Provided records:
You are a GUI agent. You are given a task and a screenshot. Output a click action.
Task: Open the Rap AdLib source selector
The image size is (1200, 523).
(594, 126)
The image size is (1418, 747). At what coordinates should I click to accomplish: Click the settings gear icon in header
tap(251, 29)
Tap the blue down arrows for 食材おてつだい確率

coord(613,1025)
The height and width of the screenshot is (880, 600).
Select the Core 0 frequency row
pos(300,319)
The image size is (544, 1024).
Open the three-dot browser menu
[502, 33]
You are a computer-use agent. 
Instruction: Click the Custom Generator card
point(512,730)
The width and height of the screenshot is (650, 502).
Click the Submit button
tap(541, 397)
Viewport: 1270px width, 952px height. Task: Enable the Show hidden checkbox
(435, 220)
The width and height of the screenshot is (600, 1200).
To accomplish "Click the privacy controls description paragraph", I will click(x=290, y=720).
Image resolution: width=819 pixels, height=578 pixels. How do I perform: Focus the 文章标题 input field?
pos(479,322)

Exercise details: Find the lines in the data that include "agent", then copy each of them.

Answer for the task:
You are a GUI agent. You are given a task and a screenshot. Output a click action.
You are a computer-use agent. 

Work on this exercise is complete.